Он нахмурился и потянулся за ножом. Снова совы! На этот раз они норовят отвлечь его от охоты.

Солнце отразилось от холодного железа и глаза совенка, поймав этот отблеск, зажглись загадочным зеленым огнем. Клюв его раскрылся, выпуская на свободу крик – еще не трель взрослой птицы, но отчаянный призыв детеныша, мольбу о помощи и защите. Совенок прижался к неподвижному телу матери и тоже замер в наивной надежде остаться незамеченным. Только широкие листья бумбака величаво колыхались, точно диковинные зеленые руки.

Хаст вздохнул. Никогда доселе он не давал пощады совам. А сейчас он вдруг узнал в испуганном и брошенном всеми птенце себя – одинокого и беззащитного в огромном и отнюдь не ласковом мире.

Одновременно Хаст рассердился на себя за нелепую и непозволительную слабость. Ведь если бы не певчие совы они с ло Гри наверняка так и не заметили бы этот злосчастный Лист.

Коротко выругавшись, Хаст вернул нож в чехол, перешагнул через застывшего птенца и ринулся по следу косули, отгоняя прочь назойливые мысли.

Вечером, когда летнее Солнце достигло нижней точки на небосводе и стало снова подниматься, Хаст готовил на огне мясо добытой косули, вновь и вновь вспоминая обреченного совенка. Не выжить этому комочку теплой плоти, ясно как день, что не выжить. И никто не поможет, ибо законы леса добры лишь к сильным.

Дважды Хаст порывался встать и дважды, сцепив зубы, оставался на месте. Он не должен никому помогать. Кому суждено погибнуть – погибнет, потому что это закон.

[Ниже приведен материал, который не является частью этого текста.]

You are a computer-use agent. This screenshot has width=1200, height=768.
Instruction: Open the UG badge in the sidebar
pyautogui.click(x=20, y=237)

И не ему, Хасту-одиночке, нарушать законы жизни.

Но может быть именно потому, что никто не даст себе труда нарушить закон, он и торчит седьмой год на ненормальном Листе? Один, как Солнце в Небе?

Да будь прокляты все законы! Все до единого!

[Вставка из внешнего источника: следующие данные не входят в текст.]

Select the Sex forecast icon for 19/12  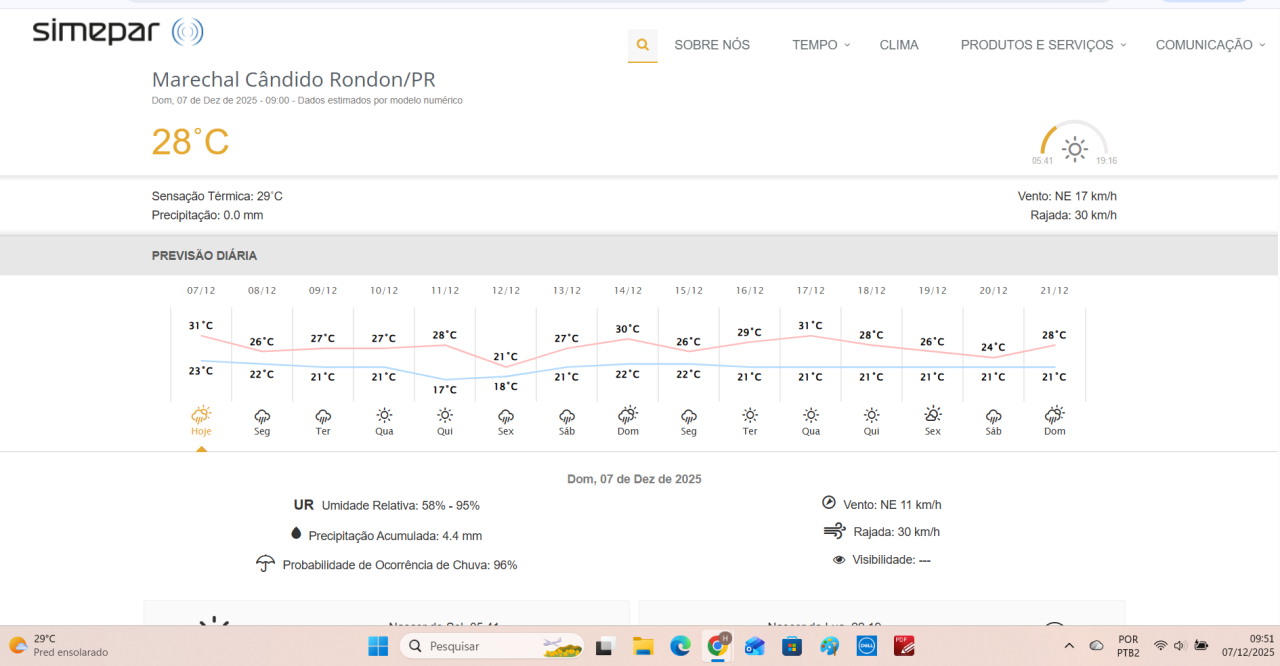[932, 415]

Хаст встал и торопливо зашагал к зарослям бумбака.

Совенок пушистым шариком сидел у ствола молодой пихты. С мертвой мамашей уже расправлялись шустрые мыши-падальщики и белые жуки.

Хаст кашлянул и мыши тотчас же исчезли в траве. Совенок вжался в кору пихты, сверкая глазищами. Если бы не глазищи, он стал бы совсем незаметным на фоне ствола. Хотя это вряд ли помогло бы: из чащи, колыхая листья бумбака, вытекла пестрая древесная змея. Длинная, почти шаг. Нахмурившись, Хаст подобрал валежину и прогнал змею прочь.

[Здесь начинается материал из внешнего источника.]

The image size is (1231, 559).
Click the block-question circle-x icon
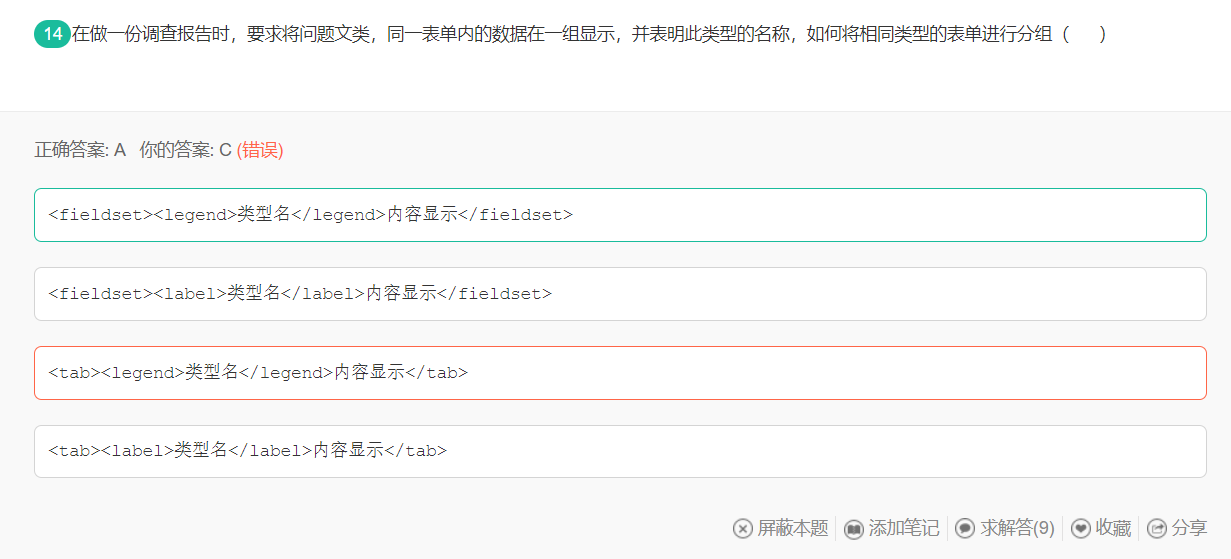(x=743, y=528)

Теперь назад пути не осталось: совенок уже считался съеденным, а однажды спасенного более не бросают Судьбе на забаву. Тем паче, если он мал и беспомощен.

Спрятав кулак в рукав куртки, Хаст опустился на колени перед совенком. Тот окаменел, не сводя глаз с человека. Медленно-медленно Хаст протянул защищенную толстой шкурой зубра руку к птенцу и тот, словно заранее обученный, браво шагнул навстречу и взгромоздился на предложенный насест, аккуратно сомкнув когти вокруг запястья. Хаст затаил дыхание. Птенец несмело пискнул:

– Ски-и-ит!

Когти его прочно обхватили руку, но нигде не повредили куртки. Птенец словно подчеркивал, что доверяет человеку.

– Эх ты, желторотина! – усмехнулся Хаст, вставая.